§ TASK PROMPT
Restate verbatim the span of lines below between the line with "Open the Shop navigation menu" and the line with "Select the 12/14", including those two lines, and only that span.

§ MATERIAL PROVIDED
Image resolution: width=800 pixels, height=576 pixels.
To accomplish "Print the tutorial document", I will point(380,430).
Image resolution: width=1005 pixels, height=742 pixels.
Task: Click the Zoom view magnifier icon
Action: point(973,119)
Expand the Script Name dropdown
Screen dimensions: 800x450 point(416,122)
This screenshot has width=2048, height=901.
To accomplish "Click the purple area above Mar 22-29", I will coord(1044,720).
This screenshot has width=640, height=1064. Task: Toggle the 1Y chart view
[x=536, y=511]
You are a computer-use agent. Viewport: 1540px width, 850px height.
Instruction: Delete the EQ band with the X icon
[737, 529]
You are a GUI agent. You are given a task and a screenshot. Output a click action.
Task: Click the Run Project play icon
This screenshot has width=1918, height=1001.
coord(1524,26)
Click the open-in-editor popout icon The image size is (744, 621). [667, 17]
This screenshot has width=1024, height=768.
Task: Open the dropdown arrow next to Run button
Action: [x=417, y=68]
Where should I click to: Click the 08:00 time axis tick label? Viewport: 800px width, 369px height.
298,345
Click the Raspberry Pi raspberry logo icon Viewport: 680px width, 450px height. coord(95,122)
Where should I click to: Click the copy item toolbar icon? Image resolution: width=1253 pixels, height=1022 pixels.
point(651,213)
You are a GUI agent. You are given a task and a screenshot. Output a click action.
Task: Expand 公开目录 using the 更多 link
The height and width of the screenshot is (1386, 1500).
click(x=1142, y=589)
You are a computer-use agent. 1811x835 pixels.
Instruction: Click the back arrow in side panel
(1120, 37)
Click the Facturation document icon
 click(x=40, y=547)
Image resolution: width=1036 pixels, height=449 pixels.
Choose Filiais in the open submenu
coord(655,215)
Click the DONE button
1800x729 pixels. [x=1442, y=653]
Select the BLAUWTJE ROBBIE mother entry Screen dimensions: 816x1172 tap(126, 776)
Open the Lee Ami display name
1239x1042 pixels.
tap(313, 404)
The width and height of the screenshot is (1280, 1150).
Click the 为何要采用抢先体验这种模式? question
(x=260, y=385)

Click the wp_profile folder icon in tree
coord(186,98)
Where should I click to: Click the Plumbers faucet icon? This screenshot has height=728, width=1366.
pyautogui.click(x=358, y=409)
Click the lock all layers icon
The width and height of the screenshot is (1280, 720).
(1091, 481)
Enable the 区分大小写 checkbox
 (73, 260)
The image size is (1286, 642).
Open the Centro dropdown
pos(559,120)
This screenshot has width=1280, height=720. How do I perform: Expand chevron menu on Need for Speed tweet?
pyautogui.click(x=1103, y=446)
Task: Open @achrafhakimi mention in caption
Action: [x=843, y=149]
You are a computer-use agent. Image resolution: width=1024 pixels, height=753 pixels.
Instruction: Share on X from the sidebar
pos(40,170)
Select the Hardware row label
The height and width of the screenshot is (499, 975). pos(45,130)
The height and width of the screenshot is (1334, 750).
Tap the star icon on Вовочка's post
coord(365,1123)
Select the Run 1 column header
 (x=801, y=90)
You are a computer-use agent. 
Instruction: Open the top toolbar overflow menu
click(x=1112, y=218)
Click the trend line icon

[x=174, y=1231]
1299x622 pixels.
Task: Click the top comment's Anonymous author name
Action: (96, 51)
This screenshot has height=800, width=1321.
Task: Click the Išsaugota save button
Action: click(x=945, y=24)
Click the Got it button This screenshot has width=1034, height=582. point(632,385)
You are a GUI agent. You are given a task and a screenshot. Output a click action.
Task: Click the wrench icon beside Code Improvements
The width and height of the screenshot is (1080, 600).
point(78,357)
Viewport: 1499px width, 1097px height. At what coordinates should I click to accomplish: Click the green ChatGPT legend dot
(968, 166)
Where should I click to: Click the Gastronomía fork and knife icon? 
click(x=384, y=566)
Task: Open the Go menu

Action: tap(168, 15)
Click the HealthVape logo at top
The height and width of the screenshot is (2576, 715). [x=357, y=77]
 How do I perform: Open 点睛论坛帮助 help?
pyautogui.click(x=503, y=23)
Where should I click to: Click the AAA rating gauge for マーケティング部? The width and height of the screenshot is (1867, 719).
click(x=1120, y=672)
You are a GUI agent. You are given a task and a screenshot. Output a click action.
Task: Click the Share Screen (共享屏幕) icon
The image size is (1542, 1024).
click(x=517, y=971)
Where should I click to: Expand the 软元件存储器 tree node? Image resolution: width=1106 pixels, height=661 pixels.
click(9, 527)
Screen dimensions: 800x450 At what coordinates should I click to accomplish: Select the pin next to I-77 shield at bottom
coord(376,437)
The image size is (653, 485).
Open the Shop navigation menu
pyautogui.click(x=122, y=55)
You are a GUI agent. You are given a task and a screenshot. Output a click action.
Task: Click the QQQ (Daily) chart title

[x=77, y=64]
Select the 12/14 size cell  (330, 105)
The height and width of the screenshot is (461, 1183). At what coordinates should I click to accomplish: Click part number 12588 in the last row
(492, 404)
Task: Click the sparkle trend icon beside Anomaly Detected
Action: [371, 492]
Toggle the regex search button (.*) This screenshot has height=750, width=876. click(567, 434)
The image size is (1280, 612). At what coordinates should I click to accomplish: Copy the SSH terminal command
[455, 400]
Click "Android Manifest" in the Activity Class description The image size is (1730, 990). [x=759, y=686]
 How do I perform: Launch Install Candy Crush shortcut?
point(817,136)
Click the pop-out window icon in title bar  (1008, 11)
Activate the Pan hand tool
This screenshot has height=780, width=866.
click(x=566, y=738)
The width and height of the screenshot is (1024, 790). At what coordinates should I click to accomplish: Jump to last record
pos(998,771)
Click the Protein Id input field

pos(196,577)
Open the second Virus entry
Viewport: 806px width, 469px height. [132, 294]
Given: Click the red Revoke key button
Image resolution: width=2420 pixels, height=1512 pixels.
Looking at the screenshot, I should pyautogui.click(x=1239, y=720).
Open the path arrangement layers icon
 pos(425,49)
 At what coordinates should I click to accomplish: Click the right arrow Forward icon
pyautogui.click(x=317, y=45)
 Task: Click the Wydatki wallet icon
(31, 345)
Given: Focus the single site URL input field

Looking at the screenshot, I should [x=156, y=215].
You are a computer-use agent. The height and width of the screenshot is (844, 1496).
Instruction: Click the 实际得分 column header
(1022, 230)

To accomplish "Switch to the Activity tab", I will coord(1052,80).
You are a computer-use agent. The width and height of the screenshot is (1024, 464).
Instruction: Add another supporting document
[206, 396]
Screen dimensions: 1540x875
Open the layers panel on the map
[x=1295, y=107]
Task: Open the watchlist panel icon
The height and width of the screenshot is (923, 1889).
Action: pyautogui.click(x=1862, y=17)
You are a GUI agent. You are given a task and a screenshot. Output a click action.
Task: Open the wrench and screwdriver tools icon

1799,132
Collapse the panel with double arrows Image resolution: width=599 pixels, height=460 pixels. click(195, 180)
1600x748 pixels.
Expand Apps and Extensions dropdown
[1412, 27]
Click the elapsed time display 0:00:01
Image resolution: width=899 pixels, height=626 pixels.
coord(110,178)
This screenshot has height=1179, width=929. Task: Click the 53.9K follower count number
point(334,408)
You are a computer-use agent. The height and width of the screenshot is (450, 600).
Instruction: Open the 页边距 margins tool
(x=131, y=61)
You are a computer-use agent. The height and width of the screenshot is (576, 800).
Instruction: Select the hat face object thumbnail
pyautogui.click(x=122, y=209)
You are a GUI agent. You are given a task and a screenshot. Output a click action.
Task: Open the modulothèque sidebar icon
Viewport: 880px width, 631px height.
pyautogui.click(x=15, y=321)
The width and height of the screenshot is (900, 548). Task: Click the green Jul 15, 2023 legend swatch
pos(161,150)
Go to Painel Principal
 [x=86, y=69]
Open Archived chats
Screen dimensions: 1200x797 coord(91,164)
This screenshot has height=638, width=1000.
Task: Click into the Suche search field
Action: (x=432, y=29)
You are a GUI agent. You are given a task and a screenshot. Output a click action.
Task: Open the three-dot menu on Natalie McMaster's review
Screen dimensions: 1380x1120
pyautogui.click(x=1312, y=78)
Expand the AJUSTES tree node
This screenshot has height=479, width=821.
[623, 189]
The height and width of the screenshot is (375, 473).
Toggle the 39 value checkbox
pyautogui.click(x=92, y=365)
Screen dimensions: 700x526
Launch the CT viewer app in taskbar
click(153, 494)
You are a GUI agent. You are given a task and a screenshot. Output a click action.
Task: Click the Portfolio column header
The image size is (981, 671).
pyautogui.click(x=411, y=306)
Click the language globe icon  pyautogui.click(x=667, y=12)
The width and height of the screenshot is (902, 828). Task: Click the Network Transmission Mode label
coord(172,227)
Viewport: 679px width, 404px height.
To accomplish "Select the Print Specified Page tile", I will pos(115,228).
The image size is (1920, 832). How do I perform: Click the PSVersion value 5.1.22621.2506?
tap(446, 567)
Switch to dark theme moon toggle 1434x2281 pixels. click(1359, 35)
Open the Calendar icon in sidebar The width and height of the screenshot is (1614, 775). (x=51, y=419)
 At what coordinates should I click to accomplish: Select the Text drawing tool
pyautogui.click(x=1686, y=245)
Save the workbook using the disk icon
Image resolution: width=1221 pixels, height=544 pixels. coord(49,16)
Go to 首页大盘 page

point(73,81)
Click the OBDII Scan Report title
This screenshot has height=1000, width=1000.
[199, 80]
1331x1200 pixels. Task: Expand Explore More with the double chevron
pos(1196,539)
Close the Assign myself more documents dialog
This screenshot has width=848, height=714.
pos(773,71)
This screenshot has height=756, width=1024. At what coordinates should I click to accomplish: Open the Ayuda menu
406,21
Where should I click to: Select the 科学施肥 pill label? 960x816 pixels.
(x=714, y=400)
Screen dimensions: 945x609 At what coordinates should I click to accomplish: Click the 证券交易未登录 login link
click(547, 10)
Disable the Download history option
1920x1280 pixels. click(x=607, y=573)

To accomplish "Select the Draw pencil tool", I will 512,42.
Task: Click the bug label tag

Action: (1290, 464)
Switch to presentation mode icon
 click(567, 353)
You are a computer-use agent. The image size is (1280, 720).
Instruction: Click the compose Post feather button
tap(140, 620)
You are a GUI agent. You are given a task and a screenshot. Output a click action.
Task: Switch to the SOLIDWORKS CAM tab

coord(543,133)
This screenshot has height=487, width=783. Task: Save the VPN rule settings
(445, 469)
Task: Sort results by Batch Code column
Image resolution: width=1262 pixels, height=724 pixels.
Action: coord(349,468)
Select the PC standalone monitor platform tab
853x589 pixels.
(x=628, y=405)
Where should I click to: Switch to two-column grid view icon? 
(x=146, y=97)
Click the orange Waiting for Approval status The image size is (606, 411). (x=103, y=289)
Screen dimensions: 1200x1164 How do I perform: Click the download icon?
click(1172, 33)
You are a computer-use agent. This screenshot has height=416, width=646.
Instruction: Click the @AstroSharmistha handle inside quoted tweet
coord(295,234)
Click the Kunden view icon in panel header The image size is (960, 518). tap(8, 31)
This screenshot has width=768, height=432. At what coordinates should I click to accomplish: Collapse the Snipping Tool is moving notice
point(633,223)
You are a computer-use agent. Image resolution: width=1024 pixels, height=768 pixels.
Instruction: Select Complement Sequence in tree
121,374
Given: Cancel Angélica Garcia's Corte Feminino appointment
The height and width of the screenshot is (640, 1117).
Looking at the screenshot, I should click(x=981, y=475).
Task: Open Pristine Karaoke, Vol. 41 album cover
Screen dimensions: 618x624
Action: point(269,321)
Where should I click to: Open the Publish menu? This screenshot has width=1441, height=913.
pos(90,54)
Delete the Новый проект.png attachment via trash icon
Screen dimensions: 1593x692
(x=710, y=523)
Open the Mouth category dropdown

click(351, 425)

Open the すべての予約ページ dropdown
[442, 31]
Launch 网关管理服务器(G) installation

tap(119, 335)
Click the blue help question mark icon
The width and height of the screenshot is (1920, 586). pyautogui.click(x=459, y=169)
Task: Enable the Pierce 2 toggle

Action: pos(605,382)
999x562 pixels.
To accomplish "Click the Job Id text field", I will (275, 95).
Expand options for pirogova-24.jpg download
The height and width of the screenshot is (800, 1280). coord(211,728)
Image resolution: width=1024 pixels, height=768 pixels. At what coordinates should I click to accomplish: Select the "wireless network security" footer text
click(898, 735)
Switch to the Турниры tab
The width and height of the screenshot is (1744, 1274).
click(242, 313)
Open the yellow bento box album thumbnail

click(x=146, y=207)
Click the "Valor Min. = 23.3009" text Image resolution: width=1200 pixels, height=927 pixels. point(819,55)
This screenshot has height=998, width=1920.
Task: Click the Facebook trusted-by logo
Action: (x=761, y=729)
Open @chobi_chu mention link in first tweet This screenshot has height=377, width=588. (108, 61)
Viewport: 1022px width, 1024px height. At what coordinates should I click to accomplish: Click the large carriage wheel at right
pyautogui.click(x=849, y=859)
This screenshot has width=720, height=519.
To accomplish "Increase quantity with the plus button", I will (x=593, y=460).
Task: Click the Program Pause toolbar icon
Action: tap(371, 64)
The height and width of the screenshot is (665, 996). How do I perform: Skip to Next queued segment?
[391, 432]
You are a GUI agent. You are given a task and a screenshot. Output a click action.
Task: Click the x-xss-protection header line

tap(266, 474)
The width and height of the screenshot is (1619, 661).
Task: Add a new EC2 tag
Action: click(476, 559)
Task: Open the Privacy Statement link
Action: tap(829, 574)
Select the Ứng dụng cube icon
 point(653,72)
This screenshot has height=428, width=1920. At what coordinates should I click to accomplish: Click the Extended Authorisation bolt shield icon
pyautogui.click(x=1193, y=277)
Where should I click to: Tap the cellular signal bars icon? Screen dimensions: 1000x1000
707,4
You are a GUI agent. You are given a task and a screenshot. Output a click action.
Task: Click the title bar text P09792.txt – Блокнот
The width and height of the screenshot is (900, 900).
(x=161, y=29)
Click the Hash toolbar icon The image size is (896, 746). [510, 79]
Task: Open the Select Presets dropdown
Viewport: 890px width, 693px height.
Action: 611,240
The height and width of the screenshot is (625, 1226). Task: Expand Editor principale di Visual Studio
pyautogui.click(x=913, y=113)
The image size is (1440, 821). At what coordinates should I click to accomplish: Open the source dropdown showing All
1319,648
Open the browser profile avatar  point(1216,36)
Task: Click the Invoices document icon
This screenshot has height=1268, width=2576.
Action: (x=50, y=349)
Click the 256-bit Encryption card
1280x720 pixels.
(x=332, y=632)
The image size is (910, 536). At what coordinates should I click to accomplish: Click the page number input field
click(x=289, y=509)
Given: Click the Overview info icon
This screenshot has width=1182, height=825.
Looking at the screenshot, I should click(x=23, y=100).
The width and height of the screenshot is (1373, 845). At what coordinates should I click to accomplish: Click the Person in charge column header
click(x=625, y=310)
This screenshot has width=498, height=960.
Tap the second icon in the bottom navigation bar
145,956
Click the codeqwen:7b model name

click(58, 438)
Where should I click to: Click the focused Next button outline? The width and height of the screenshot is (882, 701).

§ YOUR RESPONSE
Open the Shop navigation menu
pyautogui.click(x=122, y=55)
You are a GUI agent. You are given a task and a screenshot. Output a click action.
Task: Click the QQQ (Daily) chart title

[x=77, y=64]
Select the 12/14 size cell  (330, 105)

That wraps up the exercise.